Cosa sarebbe un viaggio in California senza un po’ di surf? E allora eccomi sulla spiaggia di Santa Monica pronta per la mia prima lezione. Si comincia con un po’ di tecnica sulla sabbia, per imparare come alzarsi sulla tavola da surf. Certo, sulla terraferma sembra tanto facile, ma in acqua è tutta un’altra cosa. La mia performance non si può certo definire brillante e penso di aver ingoiato qualche litro di acqua del Pacifico, ma alla fine delle due ore sono soddisfatta, anche se distrutta. Dettaglio: prima di iniziare, da bravi americani, mi fanno firmare un documento nel quale dichiaro di sapere che fare surf può essere pericoloso e che mi impegno a non denunciare il titolare. Oookay.
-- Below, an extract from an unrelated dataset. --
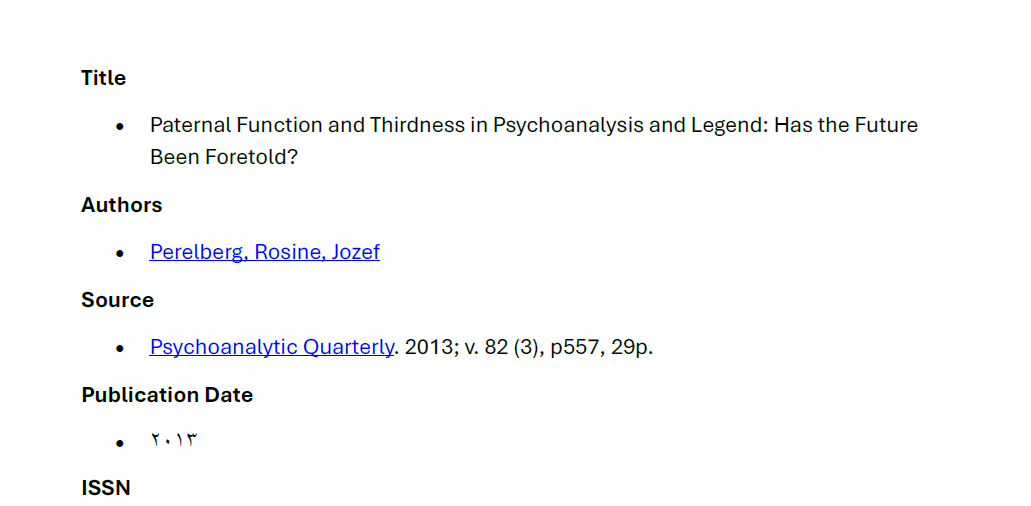The height and width of the screenshot is (506, 1031).
Task: Open the Psychoanalytic Quarterly source link
Action: [x=272, y=347]
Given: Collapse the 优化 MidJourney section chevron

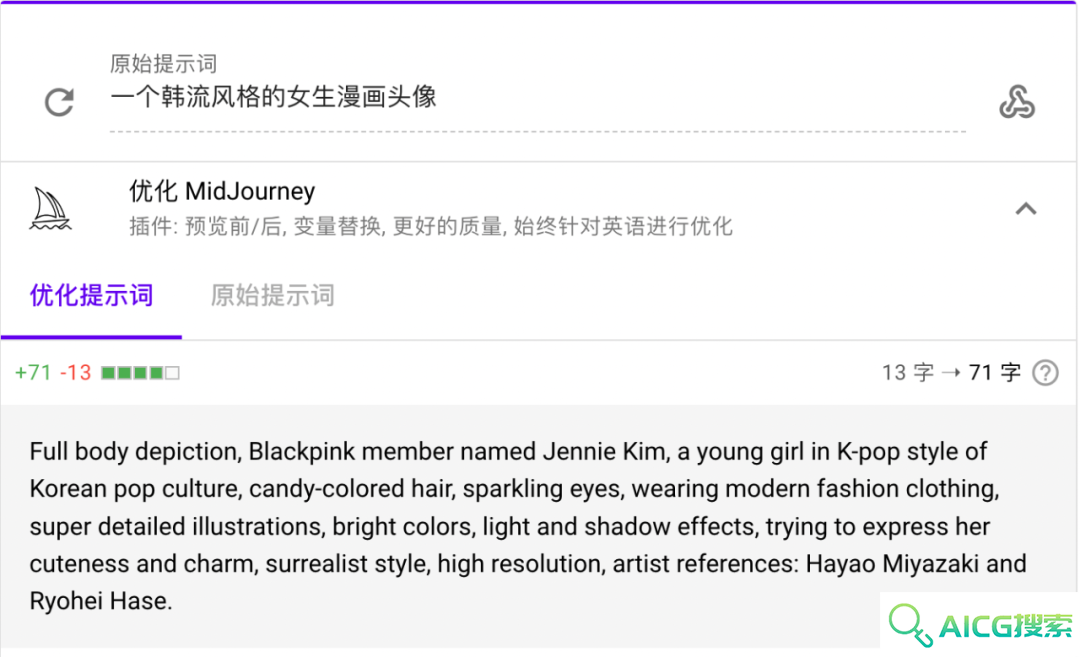Looking at the screenshot, I should [1026, 209].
Prima di rientrare faccio tappa alla sala giochi del Santa Monica Pier per una partita a Street Fighter. Personaggio scelto, ovviamente, Chun Li. E guardate un po’ i punteggi:

Son soddisfazioni

Alla fine della giornata penso proprio di essermi meritata un premio, quindi mi fermo da Yummy Cupcakes per una red velvet cream cheese cupcake. Divina.

Red velvet cupcake
Foto: yummycupcakes.com

Arrivata a casa ho a malapena la forza di farmi la doccia e buttarmi sul letto. Questa mattina mi sveglio e mi fa male tutto, braccia, addominali, glutei, peggio che andare in palestra. E visto che le mie vacanze non sono vacanze se non porto a casa almeno un livido

Ouch.

Penso che farò un’altra lezione di surf. Prima però aspetto di non essere così dolorante.